WORK INSTRUCTIONS:
Below are entries to reproduce exactly, apart from their pictures.

Collected data

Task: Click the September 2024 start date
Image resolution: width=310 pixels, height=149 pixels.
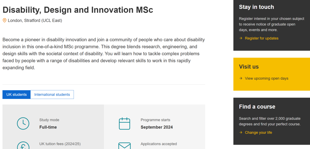Action: tap(157, 127)
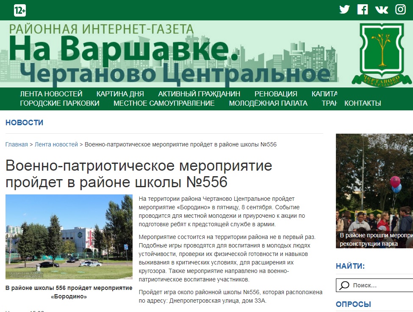The image size is (413, 312).
Task: Select Картина дня in navigation
Action: tap(120, 94)
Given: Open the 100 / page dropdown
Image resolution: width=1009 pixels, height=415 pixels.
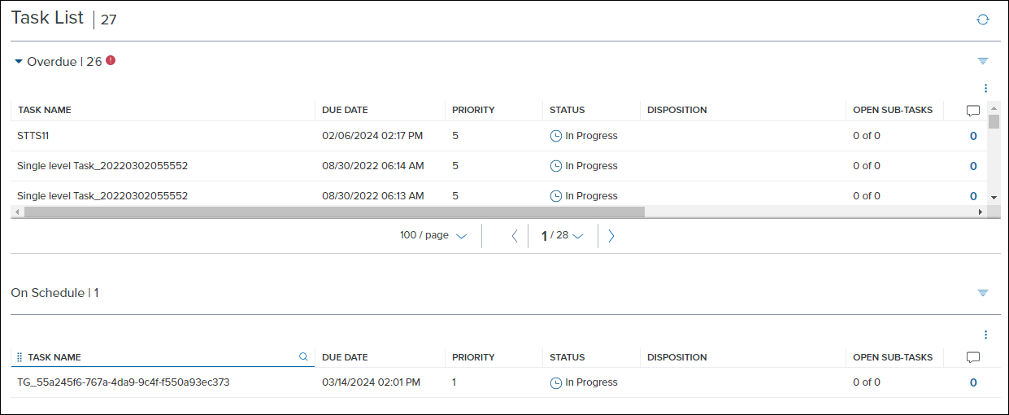Looking at the screenshot, I should pos(433,235).
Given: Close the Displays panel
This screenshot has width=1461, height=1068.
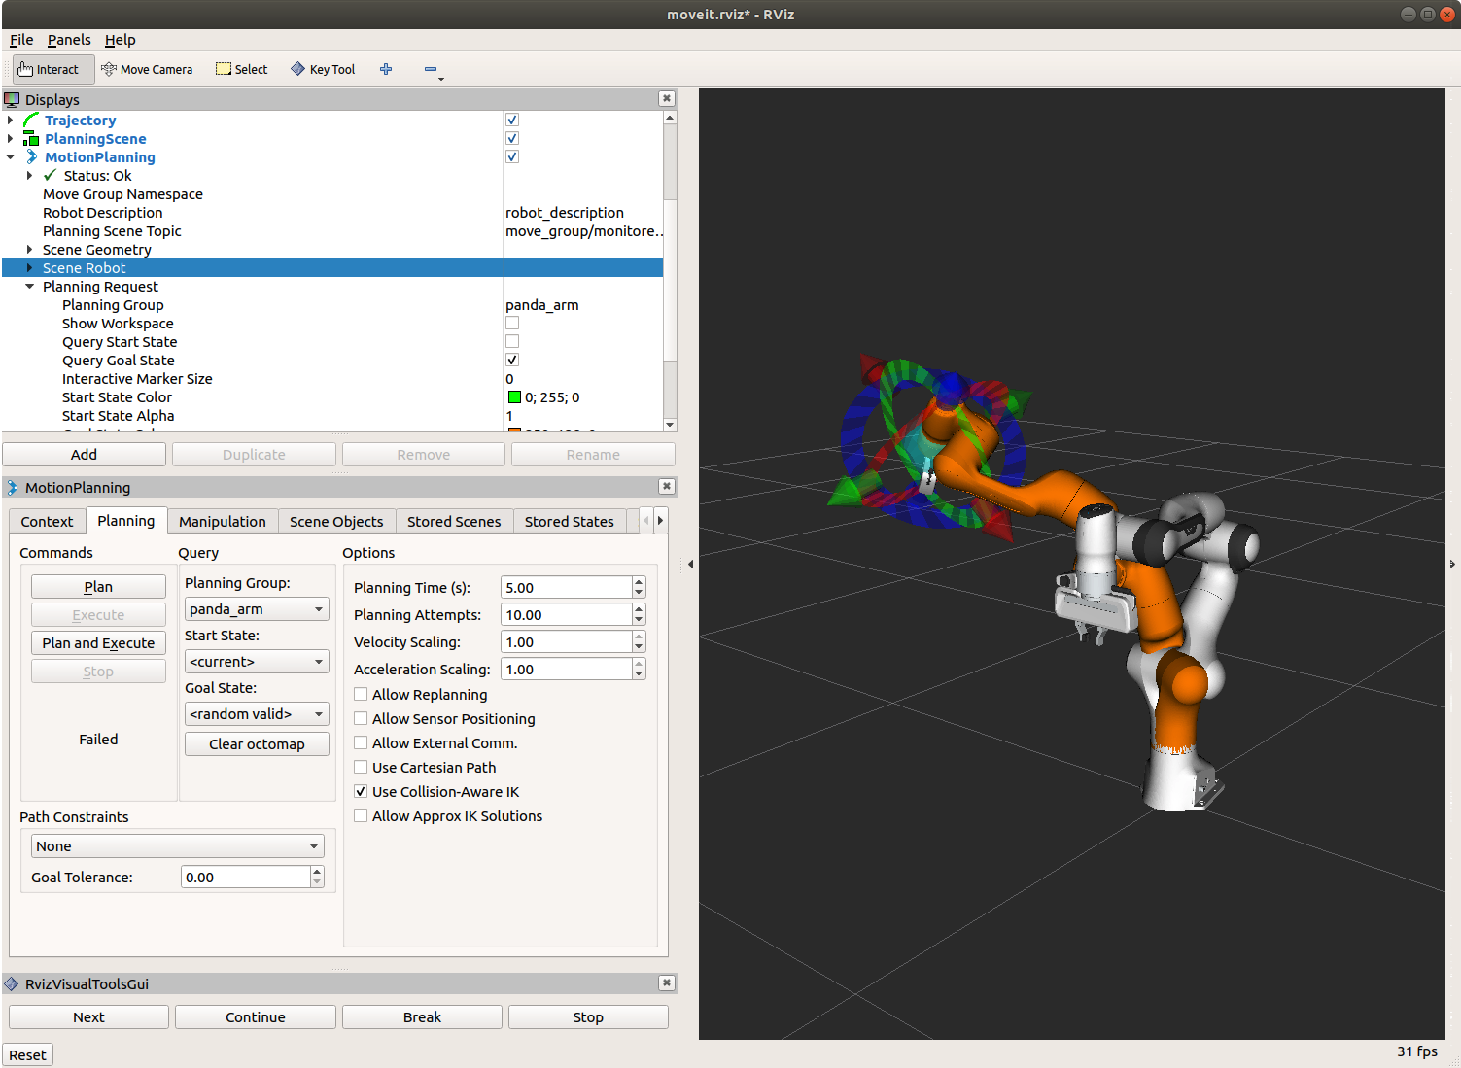Looking at the screenshot, I should pos(666,98).
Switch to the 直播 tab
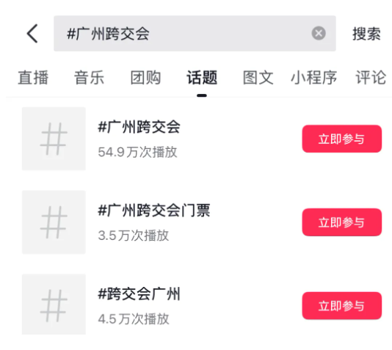 33,78
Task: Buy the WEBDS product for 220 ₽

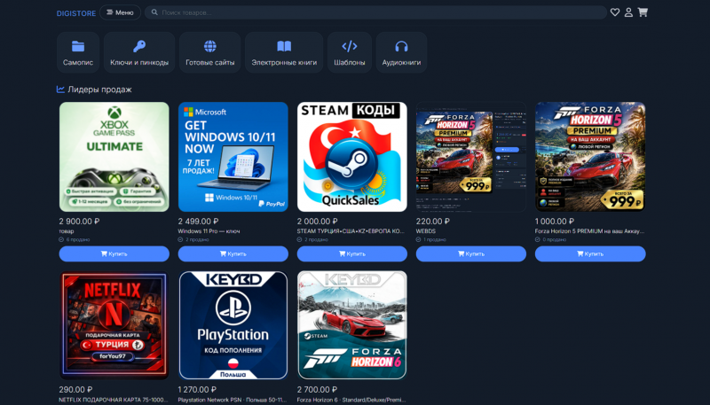Action: (471, 253)
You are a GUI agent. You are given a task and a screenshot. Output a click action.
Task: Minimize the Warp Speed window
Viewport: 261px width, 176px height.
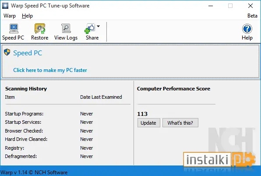pos(211,6)
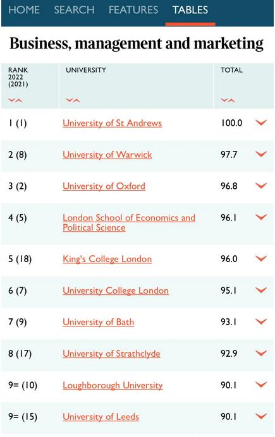The image size is (275, 437).
Task: Open University of St Andrews link
Action: click(112, 123)
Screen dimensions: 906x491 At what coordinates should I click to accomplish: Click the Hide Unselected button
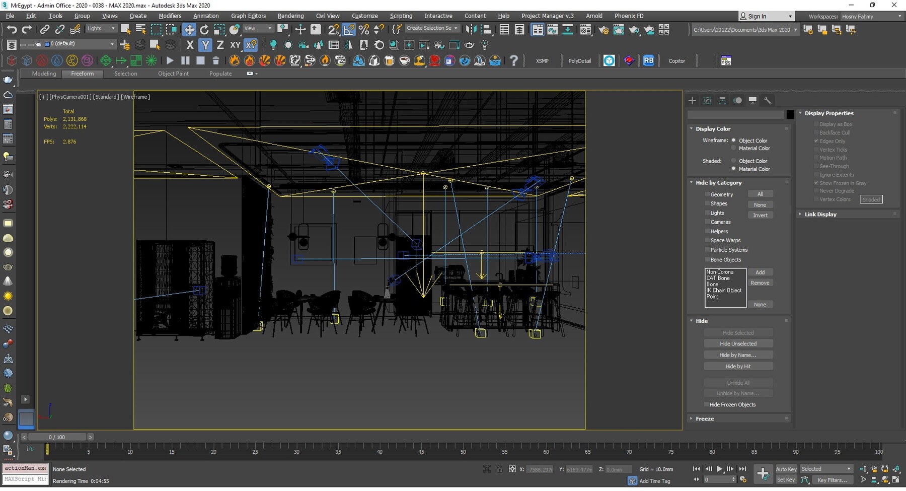point(738,344)
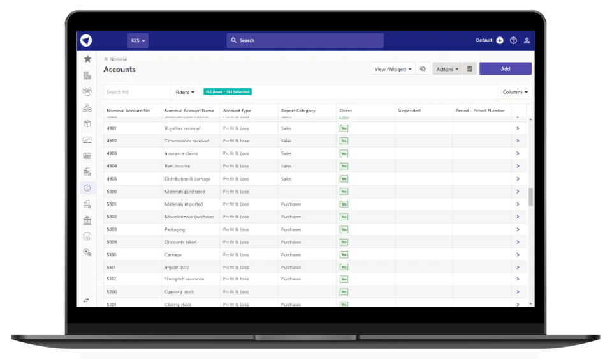Click the Add button
This screenshot has width=612, height=359.
(506, 68)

WRITTEN REPLY:
Task: Click the September 2024 start date
Image resolution: width=310 pixels, height=149 pixels.
Action: tap(157, 127)
The image size is (413, 312).
Task: Select Картина дня in navigation
Action: tap(120, 94)
Given: Open the 100 / page dropdown
Image resolution: width=1009 pixels, height=415 pixels.
Looking at the screenshot, I should pos(433,235).
Given: Close the Displays panel
This screenshot has width=1461, height=1068.
Looking at the screenshot, I should pos(666,98).
Switch to the 直播 tab
 33,78
Task: Buy the WEBDS product for 220 ₽

Action: (471, 253)
You are a GUI agent. You are given a task and a screenshot. Output a click action.
Task: Minimize the Warp Speed window
Viewport: 261px width, 176px height.
pos(211,6)
The image size is (275, 437).
Task: Open University of St Andrews link
Action: click(112, 123)
Screen dimensions: 906x491 At what coordinates should I click to accomplish: Click the Hide Unselected button
point(738,344)
Click the Add button
This screenshot has width=612, height=359.
(506, 68)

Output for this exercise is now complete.